> Description of the task: Report every line below that holds the word "computer".

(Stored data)
□ □ □ □ □ □ □
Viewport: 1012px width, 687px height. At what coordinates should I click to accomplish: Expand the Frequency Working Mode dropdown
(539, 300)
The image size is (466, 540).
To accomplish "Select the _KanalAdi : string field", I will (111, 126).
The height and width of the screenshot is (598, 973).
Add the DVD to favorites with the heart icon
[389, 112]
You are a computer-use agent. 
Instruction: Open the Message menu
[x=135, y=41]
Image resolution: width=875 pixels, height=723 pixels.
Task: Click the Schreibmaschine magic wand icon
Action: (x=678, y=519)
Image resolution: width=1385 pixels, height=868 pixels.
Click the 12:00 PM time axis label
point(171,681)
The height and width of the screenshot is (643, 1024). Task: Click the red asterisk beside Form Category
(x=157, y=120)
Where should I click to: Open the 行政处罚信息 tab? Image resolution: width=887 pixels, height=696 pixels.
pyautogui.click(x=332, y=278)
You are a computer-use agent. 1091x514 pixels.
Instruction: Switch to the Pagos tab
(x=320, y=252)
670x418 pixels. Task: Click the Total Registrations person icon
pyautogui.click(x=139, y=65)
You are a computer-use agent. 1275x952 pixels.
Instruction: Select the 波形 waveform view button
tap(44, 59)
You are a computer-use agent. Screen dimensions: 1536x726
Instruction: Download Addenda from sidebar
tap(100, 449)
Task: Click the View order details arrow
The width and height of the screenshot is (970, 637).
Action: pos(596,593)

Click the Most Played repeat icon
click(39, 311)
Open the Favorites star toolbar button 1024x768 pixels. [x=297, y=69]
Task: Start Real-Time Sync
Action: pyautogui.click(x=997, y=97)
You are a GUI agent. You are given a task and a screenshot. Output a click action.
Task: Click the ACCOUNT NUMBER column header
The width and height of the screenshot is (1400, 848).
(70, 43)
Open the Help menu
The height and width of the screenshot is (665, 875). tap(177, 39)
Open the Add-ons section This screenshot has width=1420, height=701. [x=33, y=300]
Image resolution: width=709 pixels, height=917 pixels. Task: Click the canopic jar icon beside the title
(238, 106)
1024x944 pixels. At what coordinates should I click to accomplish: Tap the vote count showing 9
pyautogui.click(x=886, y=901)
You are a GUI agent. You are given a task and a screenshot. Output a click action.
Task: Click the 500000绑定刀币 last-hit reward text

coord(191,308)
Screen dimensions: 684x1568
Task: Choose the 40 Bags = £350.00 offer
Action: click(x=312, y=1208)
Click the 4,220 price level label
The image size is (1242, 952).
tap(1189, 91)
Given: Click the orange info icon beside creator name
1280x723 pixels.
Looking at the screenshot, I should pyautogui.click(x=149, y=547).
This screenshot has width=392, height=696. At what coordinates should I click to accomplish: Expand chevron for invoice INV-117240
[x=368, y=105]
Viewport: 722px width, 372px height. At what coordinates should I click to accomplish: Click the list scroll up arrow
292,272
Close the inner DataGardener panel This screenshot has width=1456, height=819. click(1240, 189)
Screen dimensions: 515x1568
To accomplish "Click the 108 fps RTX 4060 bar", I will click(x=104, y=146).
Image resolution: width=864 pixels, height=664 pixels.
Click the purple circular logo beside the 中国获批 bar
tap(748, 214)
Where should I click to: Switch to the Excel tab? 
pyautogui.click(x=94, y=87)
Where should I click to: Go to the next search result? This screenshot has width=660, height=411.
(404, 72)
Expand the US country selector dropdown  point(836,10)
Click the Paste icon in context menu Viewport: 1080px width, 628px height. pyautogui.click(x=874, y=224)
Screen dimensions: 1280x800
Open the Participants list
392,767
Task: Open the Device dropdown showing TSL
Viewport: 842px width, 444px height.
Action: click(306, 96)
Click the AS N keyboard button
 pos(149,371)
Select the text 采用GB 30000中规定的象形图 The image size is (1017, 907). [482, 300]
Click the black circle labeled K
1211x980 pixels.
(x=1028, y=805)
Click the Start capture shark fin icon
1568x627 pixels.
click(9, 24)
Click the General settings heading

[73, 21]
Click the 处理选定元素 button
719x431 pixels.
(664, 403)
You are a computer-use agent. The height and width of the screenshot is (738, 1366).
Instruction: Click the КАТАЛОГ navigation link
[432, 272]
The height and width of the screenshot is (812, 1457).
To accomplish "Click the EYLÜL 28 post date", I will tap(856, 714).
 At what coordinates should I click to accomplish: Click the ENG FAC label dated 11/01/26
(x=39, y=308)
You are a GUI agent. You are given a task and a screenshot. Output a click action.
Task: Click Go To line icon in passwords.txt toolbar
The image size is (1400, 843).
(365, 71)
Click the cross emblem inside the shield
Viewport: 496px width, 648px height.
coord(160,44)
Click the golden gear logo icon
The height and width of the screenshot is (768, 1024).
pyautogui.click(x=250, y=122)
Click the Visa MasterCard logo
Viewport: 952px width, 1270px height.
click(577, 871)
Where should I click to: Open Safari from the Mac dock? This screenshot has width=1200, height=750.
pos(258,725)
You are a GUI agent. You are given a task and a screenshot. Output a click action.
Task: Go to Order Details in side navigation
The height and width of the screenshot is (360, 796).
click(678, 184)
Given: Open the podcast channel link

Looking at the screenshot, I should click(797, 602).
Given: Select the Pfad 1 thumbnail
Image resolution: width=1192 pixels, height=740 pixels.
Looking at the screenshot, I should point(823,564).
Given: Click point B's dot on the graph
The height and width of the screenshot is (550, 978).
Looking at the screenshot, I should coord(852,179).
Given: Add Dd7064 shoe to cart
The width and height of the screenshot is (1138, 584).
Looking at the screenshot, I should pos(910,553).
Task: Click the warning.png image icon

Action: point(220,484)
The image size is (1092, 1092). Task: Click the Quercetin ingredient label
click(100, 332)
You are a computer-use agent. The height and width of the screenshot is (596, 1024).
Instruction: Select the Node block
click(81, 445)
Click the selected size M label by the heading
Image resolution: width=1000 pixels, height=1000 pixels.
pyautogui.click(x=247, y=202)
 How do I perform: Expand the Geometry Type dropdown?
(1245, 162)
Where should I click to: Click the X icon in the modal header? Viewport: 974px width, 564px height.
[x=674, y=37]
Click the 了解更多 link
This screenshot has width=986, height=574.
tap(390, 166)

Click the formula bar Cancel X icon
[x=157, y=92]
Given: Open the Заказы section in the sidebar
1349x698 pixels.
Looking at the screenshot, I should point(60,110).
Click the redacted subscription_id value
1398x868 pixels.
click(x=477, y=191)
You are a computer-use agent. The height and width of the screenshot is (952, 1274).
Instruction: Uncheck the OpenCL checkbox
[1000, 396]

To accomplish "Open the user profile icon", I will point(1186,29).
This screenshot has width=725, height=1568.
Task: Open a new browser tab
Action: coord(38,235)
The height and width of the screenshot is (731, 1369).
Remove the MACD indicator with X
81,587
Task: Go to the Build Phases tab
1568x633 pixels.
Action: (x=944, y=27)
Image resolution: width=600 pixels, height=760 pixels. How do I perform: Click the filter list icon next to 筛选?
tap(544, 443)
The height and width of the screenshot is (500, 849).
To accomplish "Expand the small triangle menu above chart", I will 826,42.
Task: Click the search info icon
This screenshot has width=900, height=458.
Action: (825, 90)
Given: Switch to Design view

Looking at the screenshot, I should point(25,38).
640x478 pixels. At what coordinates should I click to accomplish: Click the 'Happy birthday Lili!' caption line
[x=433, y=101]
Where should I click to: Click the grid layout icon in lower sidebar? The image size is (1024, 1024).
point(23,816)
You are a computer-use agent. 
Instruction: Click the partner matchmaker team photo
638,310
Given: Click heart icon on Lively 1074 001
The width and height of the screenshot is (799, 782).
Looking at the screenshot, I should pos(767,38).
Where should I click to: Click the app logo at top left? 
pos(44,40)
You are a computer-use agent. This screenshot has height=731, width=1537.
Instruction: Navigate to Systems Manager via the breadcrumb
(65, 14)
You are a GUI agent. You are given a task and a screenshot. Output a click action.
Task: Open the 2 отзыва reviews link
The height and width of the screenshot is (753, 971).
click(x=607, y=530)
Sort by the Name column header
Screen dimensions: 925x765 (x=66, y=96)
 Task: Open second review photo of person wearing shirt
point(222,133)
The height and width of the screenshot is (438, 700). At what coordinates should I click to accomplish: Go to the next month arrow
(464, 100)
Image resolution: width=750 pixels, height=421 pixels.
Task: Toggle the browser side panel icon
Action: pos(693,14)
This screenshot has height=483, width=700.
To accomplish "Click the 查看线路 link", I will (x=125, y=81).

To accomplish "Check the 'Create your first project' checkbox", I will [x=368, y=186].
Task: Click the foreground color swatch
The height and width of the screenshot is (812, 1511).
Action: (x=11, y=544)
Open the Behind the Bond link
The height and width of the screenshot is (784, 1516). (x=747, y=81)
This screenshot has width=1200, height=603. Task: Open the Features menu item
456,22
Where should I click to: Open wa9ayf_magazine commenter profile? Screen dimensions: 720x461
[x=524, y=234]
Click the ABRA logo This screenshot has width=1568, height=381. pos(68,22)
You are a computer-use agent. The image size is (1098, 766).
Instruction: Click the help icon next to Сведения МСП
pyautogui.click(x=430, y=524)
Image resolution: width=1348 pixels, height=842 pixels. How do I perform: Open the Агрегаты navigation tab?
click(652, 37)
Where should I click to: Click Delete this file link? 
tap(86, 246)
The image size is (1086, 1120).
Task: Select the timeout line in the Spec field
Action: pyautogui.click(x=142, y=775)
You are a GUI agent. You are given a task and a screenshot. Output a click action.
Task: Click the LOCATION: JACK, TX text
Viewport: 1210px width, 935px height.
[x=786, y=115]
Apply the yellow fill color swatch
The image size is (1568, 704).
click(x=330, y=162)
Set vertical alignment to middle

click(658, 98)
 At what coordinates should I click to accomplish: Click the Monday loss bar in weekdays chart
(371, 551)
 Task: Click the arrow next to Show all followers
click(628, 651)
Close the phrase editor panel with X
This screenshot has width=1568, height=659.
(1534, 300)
□ □ □ □ □ □ □
> Answer to this task:
You are a computer-use agent. 
You are a computer-use agent. 1091x514 pixels.
You are a computer-use agent. 1275x952 pixels.
You are a computer-use agent. Screen dimensions: 1536x726
You are a computer-use agent. The height and width of the screenshot is (738, 1366).
You are a computer-use agent. The height and width of the screenshot is (596, 1024).
You are a computer-use agent. The height and width of the screenshot is (952, 1274).
You are a computer-use agent. 
You are a computer-use agent. This screenshot has height=731, width=1537.
You are a computer-use agent. The image size is (1098, 766).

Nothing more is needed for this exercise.